OAKLAND, Calif. -Of course she would never stop using marijuana, Angel
Raich told reporters over and over again. "If I stopped," she said, "I
would die."

Raich's belief that medical cannabis keeps her alive is what spurred her to
fight the federal government's ban on marijuana. So on Monday, she was
disappointed -- "a little in shock" -- that the Supreme Court had ruled
that the government can still ban possession of marijuana even in states
that have legalized its medical use. But she will press on, she said, to
change federal law.

"We have a lot of fight left," she said as she was whisked away from a news
conference on the steps of Oakland City Hall to her house, where a camera
crew was waiting for her. She had back-to-back interviews all day, taking
breaks to ingest marijuana through a pipe or vaporizer every two hours or so.

She told reporters during a morning telephone conference that she had taken
medical marijuana before and during the meeting. "I don't like using it,"
she said, adding: "It doesn't make me high."

Instead, for Raich, 39, a mother of two teenagers who says she has been
suffering from a litany of disabling ailments since she was a teenager
herself, medical cannabis has worked where scores of other prescribed drugs
have failed. Marijuana makes her hungry, she said, which fights a wasting
syndrome that would otherwise steal her appetite. It relieves pain, she
said, from progressive scoliosis, endometriosis and tumors in her uterus.
Raich even believes it has something to do with arresting the growth of an
inoperable brain tumor.

She is convinced that her use of medical marijuana, which began in 1997
after she had been using a wheelchair for two years, made her strong enough
to stand up and learn to walk again. She said doctors could find no other
explanation.

The drug that she says soothes her has also made her an activist. In 2002,
with the help of her husband, Robert Raich, a lawyer she met when he was
defending medical cannabis clubs in Oakland, Raich and Diane Monson of
Oroville, Calif., another medical marijuana user, sued then-Attorney
General John D. Ashcroft to stop federal raids on patients who use medical
marijuana and their growers. The U.S. Court of Appeals for the 9th Circuit
ruled in their favor, and the government appealed to the Supreme Court.

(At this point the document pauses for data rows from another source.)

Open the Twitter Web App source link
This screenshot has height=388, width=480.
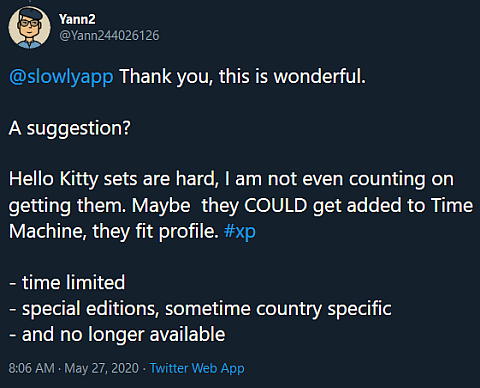(x=197, y=368)
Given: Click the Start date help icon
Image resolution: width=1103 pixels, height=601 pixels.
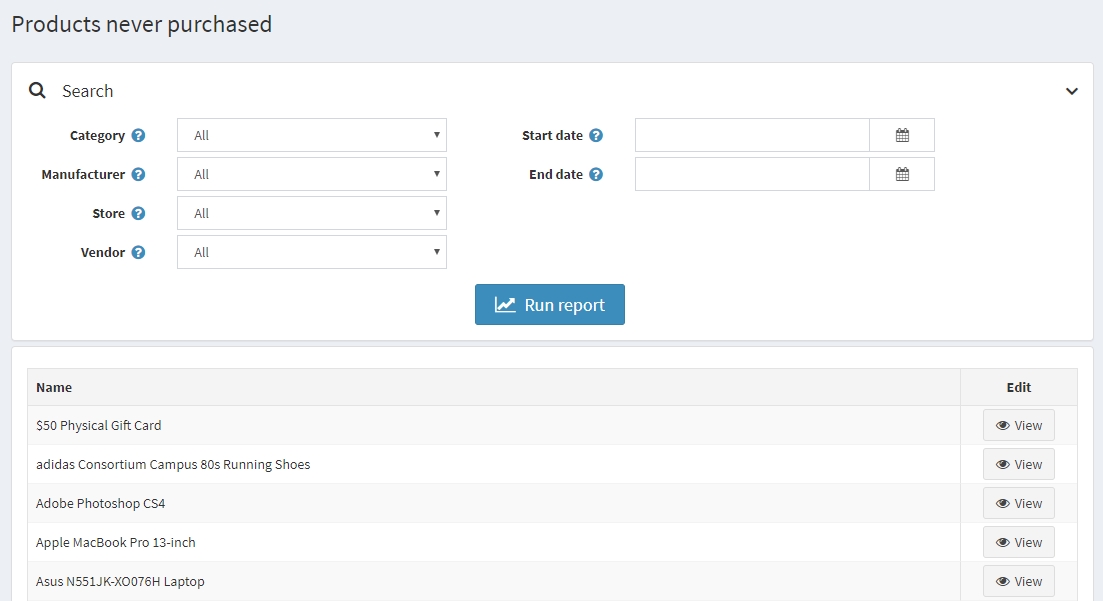Looking at the screenshot, I should click(596, 136).
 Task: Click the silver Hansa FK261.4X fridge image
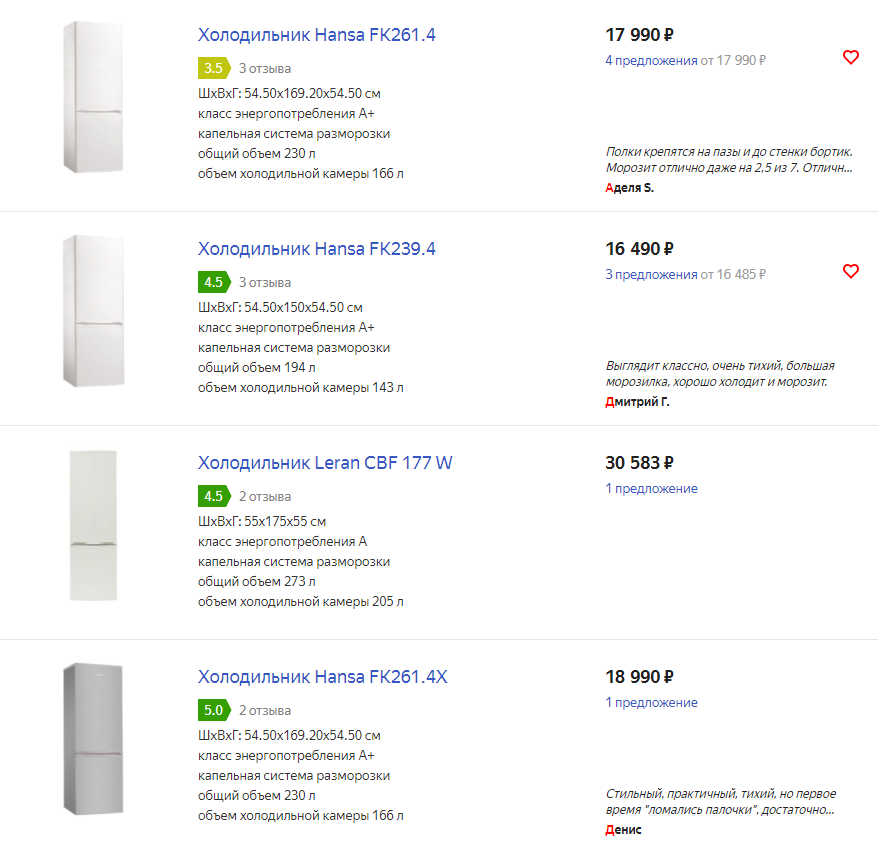(93, 739)
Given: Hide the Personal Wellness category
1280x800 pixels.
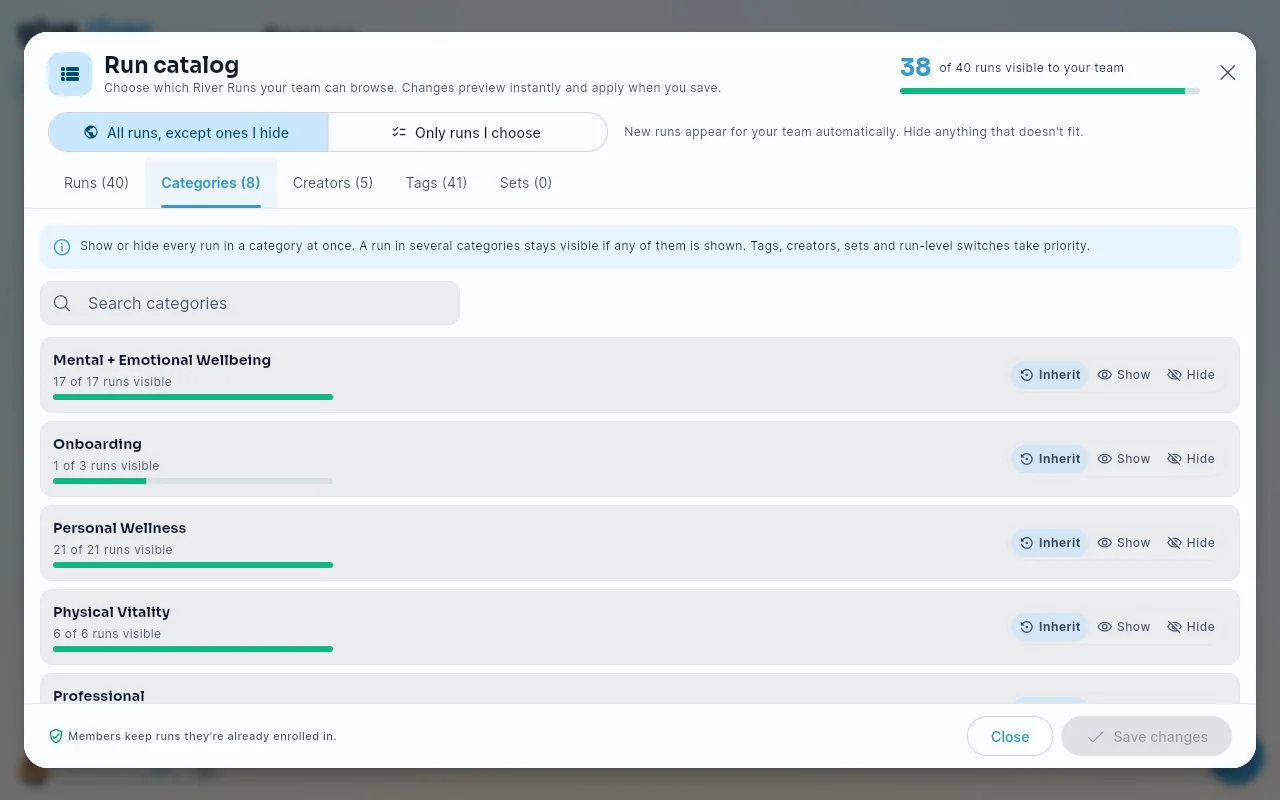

Monson, 47, an accountant who has a degenerative spine disorder, had her
home raided by federal drug agents in 2002 because she was growing six
marijuana plants on her patio. She could not be reached on Monday to comment.

Raich, who has been anxiously awaiting the high court's decision, made sure
she was available. Two months ago, she said, she was told that her cervix
was covered with precancerous cells. She waited until the Supreme Court
decision to schedule an operation to remove the cells, she said. After
that, she said, she is to undergo a hysterectomy.

She said she is trying to look on the bright side of the Supreme Court
decision. The timing, she said, was perfect, just before the House is to
vote on an amendment next week that would end government raids of medical
marijuana patients.

She said she plans to go to Washington in two weeks to lobby. But she also
said that all this activity does nothing to help her health. On busy days,
she said, "I don't get enough medicine. I'm constantly playing catch-up.
It's really hard on my body, on my mental state. When the day is over and
all the media is gone, I'm probably going to end up crying."